In both cohorts studied here, the ANN by Toney et al. was inferior to the GBM and to the results in their original publication [8]. Notably, the originally reported accuracy of 99.2% in 133 patients was exceptionally high considering that in sufficiently large cohorts, accuracy of [18F]FDG-PET/CT for LN staging in NSCLC rarely exceeds 90% [2]. Possible explanations for these deviating results are the lack of an external/independent validation cohort in the original publication and the fact that the model was first developed based on stand-alone [18F]FDG-PET images with image reconstruction using transmission scan-based attenuation correction and filtered back projection. SUV from such image data are not comparable with current scanners.
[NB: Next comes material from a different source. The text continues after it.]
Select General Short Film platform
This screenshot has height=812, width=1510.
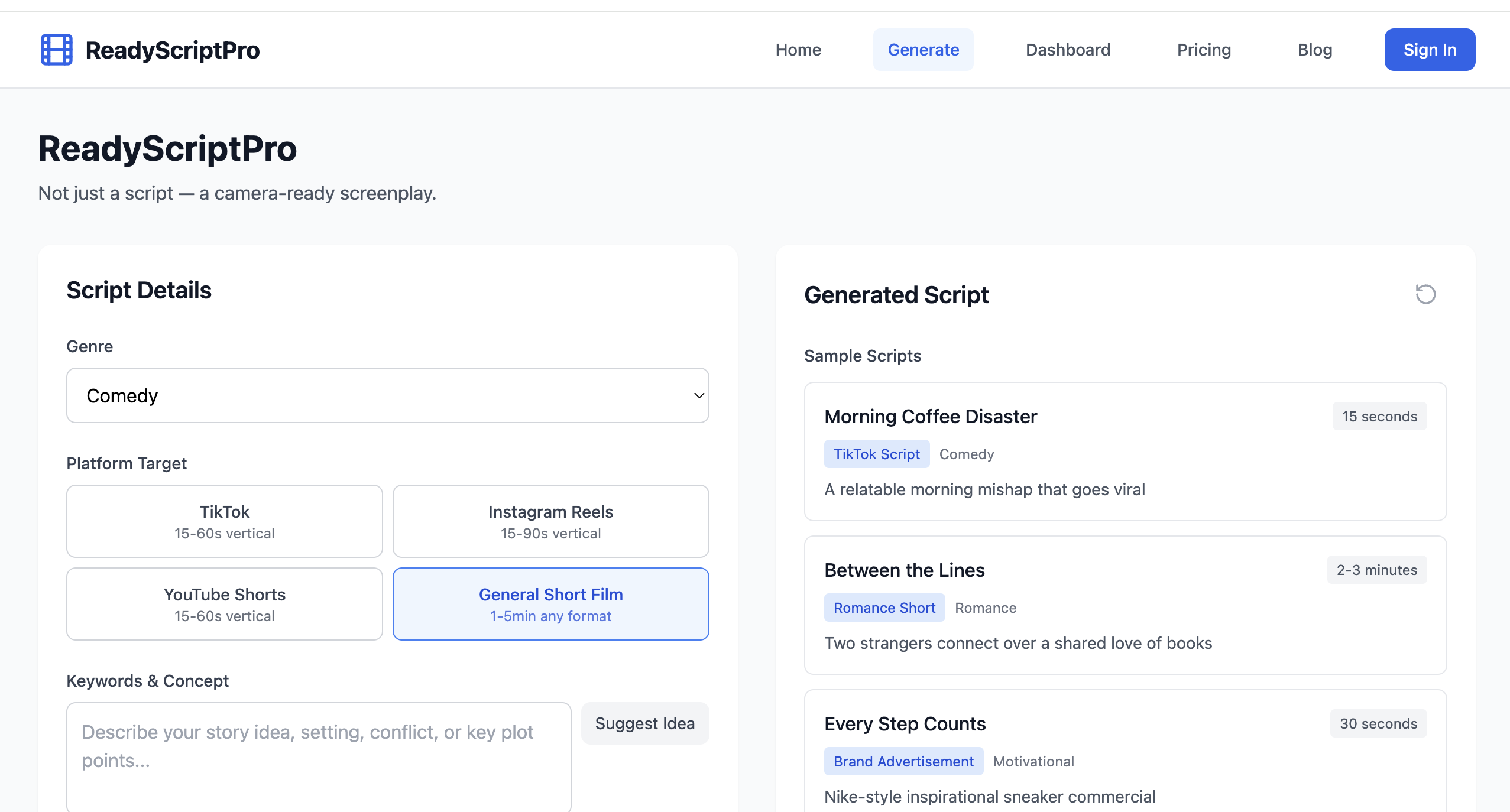pos(550,604)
Although the results analyzed here came from two very different PET/CT scanners, all patients were examined and treated at the same hospital. The use of two types of scanner will have served to increase the generalizability of the image features that were part of the final model. This is underlined by the observation that the performance of the GBM in the validation cohort was unaffected by smoothing that was retrospectively applied to the PET data. The fact that histological proof of the N2/3 status was not available in all patients should have prevented selection bias from thr exclusion of patients with advanced disease. External validation of our findings is pending. It could also be worth investigating the SUVpeak as an alternative to the SUVmax, given that the SUVpeak is more comparable between different reconstruction algorithms [30], and its test–retest repeatability is better [31].

Conclusion

The machine learning model that was developed in this work improved accuracy in pretherapeutic mediastinal LN staging for NSCLC compared to established visual [18F]FDG-PET/CT assessment criteria. It is based on routinely available variables, the majority of which are already part of [18F]FDG-PET/CT reporting in routine clinical care. To facilitate its use, a web application implementing this model was made available. The observation of a high AUC in the validation cohort and that smoothing of PET images in the validation cohort did not diminish the performance of the model suggests that it could provide good generalizability to other PET scanners. However, external validation and proof of its validity in an interventional trial are pending.